College of Education and Behavioral Sciences News
View from the Hill: Support helped Margaret Munday overcome challenges
- WKU News
- Thursday, November 3rd, 2022
It’s been almost a week since the first Black student to attend Western Kentucky University had a residence hall dedicated in her name.
But Margaret Munday says she came very close to dropping out her senior year. WKU's Amy Bingham has the story in week’s View from the Hill.
The Ivan Wilson Fine Arts Center, the former Margie Helm Library, the McChesney Field Campus. All names associated with WKU. But for Margaret Munday, these were people who provided a huge support during her time at WKU.
85-year-old Margaret Munday of Auburn is still on cloud nine after last week’s dedication of Munday Hall, in honor of her being the first Black undergraduate student to enroll at WKU.
“I can’t believe it’s me.”
Munday started at Western in 1956 and remembers early on being approached by a tall woman in the library who knew her grandmother.
“I said well who are you and she said I’m Margie Helm.
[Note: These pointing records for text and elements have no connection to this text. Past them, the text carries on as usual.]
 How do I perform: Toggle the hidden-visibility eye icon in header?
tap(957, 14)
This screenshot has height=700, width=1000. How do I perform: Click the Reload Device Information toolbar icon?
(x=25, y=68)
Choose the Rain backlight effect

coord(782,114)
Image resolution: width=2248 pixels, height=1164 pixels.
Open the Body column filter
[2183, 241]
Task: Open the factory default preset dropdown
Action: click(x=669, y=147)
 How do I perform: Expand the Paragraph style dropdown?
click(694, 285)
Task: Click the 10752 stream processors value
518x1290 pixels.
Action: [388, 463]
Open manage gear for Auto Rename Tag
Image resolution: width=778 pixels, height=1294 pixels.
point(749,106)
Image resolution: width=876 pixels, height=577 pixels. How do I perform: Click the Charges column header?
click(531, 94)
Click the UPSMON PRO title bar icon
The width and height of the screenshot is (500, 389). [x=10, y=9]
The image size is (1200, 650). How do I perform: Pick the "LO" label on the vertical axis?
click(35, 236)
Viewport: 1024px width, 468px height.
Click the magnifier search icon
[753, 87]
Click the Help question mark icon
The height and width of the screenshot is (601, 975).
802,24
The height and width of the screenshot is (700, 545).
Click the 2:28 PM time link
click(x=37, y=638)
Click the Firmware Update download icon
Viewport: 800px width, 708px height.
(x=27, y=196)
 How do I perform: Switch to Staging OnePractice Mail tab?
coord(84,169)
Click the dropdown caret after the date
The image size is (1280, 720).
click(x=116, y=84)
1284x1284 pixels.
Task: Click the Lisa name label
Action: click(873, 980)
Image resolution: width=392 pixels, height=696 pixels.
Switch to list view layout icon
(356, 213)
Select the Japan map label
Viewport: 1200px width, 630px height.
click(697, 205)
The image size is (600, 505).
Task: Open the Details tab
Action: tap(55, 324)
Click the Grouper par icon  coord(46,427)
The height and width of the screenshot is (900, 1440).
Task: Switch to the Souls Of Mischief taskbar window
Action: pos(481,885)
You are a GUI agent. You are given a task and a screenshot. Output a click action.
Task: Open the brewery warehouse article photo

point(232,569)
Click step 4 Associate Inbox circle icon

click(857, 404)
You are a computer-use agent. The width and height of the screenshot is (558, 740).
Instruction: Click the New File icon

She told me, she said, anything that you want and need in this library, you let me know.”
After the first year of commuting from Auburn, Munday found both a job and a place to stay near campus.
“My second and third year I lived with the McChesneys, Mariah and Susan were there, the girls, and I looked after them.”
She recalls walking to class from the McChesney’s home in Forest Park.
“We’d see Kelly Thompson go running over to College High, a young Kelly Thompson. We’d see John Carpenter running out of his house.”
Munday, who was a music major, was on the verge of dropping out of school at the start of her senior year when her mother became ill, but Professor Ivan Wilson convinced her not to.
“He wrote me a letter and said Margaret, this is a challenge in life. We all have crisis. Don’t let this get you down. Stay in school. The year I graduated she was back to the picture of health. That was in August. I was grateful, grateful, grateful. I thank God for that, I tell you the truth.”
After a teaching career that spanned more than three decades, Munday has impacted so many lives along the way.
“She was a no-nonsense person. Whatever she did, if you were a part of it, you had to be serious. So this is really exciting and I’m glad to be a part of it.”
A Munday Hall Scholarship, made possible by a gift from George and C.J. Nichols, will provide funding for two students each year who reside in Munday Hall. Munday Hall was formerly known as Northeast Hall.